IP3R-Presenilin Interaction: Calcium Dysregulation in AD

This study is designed to test how presenilin interacts with calcium signaling proteins, resulting in changes to the presenilin function. The study will also examine how altered calcium signaling in turn affects other cell functions. These studies should provide new insights into the molecular mechanisms of AD and into the development of novel targets for therapeutic interventions.

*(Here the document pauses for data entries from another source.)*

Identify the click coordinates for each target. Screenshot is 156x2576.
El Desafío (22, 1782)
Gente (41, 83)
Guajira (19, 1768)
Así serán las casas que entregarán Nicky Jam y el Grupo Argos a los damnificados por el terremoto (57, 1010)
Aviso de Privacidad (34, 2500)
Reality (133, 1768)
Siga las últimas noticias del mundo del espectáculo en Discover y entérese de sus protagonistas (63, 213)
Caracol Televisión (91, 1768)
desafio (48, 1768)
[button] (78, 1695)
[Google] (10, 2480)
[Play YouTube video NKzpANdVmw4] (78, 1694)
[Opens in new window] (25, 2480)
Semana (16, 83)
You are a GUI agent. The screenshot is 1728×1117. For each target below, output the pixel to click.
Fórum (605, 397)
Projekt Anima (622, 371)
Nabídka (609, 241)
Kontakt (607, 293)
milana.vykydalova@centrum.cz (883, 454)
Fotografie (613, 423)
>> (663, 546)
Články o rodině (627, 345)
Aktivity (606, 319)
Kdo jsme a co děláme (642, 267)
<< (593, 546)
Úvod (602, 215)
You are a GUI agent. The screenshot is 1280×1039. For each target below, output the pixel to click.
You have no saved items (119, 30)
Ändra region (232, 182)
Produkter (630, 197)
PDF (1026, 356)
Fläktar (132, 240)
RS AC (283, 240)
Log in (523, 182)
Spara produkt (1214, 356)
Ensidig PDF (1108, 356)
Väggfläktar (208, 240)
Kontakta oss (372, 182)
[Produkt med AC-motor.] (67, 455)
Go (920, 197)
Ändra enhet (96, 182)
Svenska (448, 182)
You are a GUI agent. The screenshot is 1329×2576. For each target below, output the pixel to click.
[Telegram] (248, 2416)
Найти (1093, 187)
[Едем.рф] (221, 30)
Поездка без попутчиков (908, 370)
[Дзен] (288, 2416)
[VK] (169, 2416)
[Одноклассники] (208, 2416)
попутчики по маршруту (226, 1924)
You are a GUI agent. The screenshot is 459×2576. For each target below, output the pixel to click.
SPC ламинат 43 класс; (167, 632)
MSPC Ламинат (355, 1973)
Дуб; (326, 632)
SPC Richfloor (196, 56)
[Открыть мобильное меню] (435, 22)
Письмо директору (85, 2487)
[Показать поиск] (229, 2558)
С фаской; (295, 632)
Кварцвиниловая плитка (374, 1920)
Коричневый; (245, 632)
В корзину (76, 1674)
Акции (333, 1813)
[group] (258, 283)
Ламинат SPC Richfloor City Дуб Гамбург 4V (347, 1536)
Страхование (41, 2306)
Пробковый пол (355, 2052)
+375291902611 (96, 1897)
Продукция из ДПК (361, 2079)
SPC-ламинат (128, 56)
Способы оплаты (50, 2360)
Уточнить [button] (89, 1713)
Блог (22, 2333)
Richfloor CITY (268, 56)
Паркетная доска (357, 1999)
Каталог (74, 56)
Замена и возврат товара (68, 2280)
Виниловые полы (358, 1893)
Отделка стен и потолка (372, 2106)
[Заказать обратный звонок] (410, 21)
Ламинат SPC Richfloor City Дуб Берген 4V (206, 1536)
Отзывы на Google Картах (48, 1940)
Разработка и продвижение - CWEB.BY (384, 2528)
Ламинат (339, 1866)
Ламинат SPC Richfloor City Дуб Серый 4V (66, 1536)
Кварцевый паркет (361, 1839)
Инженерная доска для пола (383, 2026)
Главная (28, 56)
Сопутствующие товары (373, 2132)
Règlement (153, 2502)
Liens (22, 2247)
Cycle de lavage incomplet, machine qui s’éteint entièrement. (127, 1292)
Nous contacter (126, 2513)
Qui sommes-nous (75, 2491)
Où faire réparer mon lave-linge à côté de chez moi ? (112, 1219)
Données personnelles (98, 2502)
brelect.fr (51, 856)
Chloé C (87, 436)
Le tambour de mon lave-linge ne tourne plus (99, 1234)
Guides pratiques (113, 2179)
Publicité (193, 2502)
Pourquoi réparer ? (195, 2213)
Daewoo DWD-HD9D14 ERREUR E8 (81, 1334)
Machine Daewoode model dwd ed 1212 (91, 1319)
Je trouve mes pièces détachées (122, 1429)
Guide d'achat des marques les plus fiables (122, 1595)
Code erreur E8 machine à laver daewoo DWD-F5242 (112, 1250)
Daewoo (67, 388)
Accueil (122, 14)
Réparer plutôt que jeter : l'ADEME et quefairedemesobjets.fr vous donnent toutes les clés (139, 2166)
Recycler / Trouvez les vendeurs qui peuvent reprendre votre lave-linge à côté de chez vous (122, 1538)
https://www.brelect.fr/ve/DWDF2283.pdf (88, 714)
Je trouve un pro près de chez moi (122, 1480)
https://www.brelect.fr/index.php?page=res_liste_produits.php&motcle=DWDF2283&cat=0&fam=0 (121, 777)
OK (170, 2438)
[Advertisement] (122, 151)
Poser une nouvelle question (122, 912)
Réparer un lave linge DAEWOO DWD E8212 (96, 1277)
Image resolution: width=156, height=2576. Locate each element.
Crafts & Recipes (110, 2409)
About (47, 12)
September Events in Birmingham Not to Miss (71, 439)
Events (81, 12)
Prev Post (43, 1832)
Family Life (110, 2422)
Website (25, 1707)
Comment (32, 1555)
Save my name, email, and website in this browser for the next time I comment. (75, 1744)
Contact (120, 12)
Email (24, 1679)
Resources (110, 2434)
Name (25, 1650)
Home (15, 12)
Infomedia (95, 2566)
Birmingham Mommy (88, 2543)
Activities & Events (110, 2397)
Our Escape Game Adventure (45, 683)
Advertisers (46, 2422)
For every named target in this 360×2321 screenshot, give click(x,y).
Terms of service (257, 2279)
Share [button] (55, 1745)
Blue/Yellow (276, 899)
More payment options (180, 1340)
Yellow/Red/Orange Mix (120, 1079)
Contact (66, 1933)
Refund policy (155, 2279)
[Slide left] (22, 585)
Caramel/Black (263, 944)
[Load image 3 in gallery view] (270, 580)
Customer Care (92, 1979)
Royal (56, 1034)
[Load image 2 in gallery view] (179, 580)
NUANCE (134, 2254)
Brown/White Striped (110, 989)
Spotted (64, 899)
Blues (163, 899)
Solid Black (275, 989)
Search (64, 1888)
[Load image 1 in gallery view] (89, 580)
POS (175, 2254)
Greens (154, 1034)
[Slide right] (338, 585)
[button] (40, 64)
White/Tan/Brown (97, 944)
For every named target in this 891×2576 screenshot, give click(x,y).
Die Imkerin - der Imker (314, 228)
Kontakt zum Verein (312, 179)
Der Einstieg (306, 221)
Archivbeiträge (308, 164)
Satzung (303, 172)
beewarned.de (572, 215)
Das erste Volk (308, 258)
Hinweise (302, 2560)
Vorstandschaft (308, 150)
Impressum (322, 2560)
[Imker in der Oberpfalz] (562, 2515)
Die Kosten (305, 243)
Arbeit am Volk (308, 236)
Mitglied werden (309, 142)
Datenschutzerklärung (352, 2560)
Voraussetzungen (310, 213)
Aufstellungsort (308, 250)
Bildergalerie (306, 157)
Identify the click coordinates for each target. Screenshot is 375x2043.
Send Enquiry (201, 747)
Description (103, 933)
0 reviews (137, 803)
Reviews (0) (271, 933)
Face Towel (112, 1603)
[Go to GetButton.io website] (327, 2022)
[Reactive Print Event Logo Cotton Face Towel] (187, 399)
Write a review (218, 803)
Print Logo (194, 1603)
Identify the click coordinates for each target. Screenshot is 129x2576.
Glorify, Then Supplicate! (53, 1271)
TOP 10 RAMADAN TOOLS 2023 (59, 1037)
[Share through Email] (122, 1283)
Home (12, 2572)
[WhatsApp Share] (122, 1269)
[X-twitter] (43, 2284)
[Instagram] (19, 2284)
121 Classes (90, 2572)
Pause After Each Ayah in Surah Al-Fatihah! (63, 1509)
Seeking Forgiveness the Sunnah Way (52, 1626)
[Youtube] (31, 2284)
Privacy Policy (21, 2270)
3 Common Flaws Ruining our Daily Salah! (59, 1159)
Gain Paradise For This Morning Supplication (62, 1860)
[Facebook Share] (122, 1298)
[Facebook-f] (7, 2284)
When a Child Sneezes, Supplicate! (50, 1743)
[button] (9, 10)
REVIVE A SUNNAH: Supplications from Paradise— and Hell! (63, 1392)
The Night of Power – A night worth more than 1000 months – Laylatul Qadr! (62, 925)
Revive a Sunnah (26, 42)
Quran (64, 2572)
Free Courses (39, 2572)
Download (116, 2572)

Alzheimer’s disease (AD) is a common form of dementia involving slowly developing degeneration of neurons in the brain. The causes of AD are still not clear, but mutations in some proteins that result in early-onset cases of the disease provide clues. One of these proteins, presenilin, causes the amount of calcium in cells to be abnormally regulated. Because calcium regulates many brain functions, this abnormality may be a key part of the disease. We have discovered a mechanism whereby mutant forms of presenilin that cause AD alter the function of an important protein that regulates calcium signals in cells. Calcium in cells is precisely regulated, because it is toxic if its concentration is too high. Chronic abnormal calcium regulation as a result of mutations in presenilin may therefore cause cellular toxicity that leads to cell death. We plan to study how presenilin interacts with this important calcium signaling protein to alter its function, and how altered calcium signaling in turn affects cell functions. These studies should provide new insights into the molecular mechanisms of AD and into the development of novel targets for therapeutic interventions.

Progress Updates

Changes to the presenilin gene can cause familial Alzheimer’s disease (FAD), an early-onset form of Alzheimer’s disease (AD). Dr. Kevin Foskett and collaborators discovered that mutant presenilin proteins can interact with and stimulate the activity of an important protein that regulates calcium signals in cells, called InsP3R. This InsP3R stimulation results in abnormally exaggerated calcium signals in cells that, in turn, stimulates beta-amyloid protein processing, an important feature for progression to AD. These signals also enhance the production of toxic oxygen radicals, a feature of both AD and aging.  In addition, Dr. Foskett showed that the effects of mutant presenilin proteins on calcium signaling mirrored what was previously known about FAD genetics. These effects were demonstrated both in cells derived from individuals with FAD and in brain neurons from mice that express the human mutant presenilin. Thus, Dr. Foskett’s discoveries provide new insights into what causes Alzheimer’s disease and could lead to the development of new targets for future treatments.